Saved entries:

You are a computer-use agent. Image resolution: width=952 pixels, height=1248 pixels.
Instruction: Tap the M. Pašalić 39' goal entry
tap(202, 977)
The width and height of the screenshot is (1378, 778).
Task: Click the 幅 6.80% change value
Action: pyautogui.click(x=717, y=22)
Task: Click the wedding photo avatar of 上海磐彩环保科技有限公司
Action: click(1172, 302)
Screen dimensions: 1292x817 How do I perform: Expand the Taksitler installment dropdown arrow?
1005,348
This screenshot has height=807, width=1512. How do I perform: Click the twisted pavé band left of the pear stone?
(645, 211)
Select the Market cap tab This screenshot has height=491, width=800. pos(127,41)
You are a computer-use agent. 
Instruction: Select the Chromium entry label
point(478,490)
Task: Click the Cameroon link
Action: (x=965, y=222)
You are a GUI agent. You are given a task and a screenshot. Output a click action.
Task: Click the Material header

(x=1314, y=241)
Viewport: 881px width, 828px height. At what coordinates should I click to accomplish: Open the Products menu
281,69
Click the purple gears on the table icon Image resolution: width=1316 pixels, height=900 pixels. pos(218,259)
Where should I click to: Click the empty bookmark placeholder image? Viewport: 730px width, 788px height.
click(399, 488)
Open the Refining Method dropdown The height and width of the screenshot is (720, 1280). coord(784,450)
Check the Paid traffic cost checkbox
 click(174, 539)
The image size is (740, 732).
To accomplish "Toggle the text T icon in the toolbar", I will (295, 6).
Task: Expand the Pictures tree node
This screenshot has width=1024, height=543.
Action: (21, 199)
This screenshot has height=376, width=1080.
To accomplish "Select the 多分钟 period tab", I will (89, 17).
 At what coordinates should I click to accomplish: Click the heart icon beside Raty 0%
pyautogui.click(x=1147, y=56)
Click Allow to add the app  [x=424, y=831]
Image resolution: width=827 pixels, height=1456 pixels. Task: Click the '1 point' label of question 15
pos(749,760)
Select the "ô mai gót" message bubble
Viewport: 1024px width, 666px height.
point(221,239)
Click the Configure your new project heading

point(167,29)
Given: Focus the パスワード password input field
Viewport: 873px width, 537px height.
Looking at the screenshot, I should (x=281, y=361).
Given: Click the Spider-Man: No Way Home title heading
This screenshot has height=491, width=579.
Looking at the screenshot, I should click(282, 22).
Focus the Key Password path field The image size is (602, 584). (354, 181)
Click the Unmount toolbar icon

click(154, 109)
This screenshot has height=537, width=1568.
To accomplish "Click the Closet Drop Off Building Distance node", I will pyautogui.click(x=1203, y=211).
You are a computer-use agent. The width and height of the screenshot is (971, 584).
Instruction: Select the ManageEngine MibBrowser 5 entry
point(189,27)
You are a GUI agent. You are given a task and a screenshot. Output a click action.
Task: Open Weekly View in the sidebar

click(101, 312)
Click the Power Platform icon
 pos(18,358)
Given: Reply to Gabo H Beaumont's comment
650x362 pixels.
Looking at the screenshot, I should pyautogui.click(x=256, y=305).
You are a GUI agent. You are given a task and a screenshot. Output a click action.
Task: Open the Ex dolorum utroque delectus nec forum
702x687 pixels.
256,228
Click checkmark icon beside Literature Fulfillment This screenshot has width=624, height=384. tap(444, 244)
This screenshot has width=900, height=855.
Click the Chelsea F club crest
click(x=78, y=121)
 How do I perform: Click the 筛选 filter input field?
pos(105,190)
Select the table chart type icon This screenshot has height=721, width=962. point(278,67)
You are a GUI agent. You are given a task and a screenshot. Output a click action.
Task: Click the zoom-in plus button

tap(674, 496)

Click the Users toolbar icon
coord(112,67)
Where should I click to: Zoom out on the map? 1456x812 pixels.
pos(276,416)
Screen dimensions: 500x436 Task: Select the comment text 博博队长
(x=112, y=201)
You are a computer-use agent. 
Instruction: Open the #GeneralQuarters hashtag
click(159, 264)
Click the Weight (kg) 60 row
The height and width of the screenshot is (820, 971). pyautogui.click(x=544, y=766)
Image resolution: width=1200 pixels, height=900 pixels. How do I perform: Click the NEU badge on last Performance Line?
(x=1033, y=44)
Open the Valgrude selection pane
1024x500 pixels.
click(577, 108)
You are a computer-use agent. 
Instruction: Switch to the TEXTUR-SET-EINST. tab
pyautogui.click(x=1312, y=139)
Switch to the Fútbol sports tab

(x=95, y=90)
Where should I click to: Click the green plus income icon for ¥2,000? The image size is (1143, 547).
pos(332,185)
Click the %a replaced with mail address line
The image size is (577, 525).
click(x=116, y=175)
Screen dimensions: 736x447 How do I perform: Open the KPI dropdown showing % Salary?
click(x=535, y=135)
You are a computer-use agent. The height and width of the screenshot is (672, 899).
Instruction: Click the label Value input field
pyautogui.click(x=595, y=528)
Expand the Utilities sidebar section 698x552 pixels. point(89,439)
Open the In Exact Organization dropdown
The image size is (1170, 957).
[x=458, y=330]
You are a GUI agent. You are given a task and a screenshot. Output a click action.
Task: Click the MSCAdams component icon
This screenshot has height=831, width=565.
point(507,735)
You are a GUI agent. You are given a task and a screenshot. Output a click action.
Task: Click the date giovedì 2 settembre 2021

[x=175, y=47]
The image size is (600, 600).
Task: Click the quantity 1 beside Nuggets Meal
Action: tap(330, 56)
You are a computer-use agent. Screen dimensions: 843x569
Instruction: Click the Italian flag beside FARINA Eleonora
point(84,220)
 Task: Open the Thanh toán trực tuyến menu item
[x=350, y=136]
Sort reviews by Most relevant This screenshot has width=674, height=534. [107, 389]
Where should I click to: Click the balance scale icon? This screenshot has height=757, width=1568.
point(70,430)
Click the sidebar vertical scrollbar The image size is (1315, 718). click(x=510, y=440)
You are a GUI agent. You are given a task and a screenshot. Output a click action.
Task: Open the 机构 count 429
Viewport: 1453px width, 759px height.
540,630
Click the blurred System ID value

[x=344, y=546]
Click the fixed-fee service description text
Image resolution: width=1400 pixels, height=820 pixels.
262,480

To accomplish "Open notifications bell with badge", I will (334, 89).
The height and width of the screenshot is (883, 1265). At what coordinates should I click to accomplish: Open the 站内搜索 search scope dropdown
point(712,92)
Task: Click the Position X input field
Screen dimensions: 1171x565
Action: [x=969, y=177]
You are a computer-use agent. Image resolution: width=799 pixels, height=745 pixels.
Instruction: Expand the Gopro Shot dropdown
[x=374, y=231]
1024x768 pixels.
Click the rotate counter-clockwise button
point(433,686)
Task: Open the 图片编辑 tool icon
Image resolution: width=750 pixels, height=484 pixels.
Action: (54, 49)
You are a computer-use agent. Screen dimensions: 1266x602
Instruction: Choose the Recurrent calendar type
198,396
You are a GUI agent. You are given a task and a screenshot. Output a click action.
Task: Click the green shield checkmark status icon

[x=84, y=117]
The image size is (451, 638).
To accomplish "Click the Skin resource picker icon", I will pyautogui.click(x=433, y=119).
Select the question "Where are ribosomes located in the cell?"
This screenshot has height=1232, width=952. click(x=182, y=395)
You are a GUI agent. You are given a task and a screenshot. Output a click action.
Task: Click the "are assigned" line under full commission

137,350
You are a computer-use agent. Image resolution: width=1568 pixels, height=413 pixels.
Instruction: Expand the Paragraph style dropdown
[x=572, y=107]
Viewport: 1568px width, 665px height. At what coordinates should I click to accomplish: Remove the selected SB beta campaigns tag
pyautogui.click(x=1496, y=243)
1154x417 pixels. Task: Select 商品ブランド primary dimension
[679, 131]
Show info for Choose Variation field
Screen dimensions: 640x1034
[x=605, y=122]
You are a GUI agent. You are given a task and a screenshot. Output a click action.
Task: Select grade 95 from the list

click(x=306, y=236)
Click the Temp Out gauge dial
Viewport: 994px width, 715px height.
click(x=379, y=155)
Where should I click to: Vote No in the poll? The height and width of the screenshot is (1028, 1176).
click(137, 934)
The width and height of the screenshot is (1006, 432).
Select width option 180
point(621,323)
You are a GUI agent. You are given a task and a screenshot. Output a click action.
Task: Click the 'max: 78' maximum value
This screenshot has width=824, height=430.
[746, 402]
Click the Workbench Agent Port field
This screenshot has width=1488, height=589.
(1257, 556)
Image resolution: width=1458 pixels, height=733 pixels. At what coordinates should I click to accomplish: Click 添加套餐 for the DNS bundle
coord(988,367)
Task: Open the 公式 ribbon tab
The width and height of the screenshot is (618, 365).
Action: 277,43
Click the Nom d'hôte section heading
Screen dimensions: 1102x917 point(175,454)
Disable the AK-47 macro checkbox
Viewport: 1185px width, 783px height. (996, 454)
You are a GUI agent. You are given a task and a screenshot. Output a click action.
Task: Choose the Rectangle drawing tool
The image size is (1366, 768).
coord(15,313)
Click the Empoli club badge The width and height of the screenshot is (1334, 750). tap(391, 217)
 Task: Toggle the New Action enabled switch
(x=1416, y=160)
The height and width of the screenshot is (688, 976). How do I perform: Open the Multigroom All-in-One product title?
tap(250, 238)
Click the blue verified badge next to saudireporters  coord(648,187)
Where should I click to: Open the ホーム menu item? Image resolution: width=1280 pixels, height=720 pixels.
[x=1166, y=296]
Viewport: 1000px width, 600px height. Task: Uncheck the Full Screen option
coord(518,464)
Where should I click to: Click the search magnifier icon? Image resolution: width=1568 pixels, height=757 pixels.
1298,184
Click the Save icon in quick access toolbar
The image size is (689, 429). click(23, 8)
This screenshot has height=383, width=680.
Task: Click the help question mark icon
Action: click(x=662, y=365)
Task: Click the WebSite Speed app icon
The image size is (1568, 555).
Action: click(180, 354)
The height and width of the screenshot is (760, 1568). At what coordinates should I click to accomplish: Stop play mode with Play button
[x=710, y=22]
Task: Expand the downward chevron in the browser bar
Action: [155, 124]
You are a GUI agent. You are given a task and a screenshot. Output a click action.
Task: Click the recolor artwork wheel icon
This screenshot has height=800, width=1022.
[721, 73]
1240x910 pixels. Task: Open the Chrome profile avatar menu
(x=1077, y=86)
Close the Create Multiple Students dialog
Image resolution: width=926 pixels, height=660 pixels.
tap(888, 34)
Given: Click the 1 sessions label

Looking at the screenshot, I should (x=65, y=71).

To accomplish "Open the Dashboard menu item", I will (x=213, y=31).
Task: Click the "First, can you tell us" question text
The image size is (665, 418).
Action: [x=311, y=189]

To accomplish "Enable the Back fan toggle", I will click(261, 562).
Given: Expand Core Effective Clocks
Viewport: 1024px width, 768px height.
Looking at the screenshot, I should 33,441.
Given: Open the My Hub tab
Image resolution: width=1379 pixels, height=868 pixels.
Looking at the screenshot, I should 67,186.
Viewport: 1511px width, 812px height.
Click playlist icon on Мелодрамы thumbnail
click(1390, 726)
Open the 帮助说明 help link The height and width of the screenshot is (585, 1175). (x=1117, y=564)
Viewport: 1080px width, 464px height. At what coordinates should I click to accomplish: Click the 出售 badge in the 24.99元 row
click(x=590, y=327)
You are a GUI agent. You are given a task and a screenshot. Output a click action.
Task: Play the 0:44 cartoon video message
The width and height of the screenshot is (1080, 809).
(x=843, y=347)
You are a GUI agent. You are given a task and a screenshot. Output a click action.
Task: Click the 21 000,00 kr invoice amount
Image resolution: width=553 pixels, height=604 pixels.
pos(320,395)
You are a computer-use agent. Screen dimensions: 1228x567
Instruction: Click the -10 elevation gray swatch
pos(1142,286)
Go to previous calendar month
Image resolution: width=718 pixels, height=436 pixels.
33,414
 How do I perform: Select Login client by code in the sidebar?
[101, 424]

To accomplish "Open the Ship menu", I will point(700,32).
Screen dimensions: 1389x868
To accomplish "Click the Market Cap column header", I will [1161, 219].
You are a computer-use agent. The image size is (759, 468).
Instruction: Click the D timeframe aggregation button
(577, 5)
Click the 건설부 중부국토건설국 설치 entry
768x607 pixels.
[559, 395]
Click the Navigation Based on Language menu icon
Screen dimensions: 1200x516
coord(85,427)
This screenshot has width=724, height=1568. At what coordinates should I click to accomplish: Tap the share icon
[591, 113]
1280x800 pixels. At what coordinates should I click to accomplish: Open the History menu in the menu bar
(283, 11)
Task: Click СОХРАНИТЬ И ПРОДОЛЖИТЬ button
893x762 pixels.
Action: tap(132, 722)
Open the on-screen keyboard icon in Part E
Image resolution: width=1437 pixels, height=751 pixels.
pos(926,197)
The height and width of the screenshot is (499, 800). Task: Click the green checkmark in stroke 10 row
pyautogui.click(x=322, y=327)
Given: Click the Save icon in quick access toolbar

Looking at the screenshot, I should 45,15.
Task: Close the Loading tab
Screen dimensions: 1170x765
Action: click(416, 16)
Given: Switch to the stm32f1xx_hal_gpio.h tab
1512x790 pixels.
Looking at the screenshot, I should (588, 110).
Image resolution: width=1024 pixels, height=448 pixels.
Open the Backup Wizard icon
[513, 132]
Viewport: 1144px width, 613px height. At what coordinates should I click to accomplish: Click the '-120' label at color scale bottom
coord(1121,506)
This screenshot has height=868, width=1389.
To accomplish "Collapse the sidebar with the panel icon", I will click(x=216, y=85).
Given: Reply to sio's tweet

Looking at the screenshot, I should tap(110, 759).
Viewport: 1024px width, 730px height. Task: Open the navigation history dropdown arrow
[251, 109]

(Directions for this task): A copy of each line above that holds the word "node" is the expected answer.

(Exercise result):
Task: Expand the Pictures tree node
To accomplish "Click the Closet Drop Off Building Distance node", I will pyautogui.click(x=1203, y=211).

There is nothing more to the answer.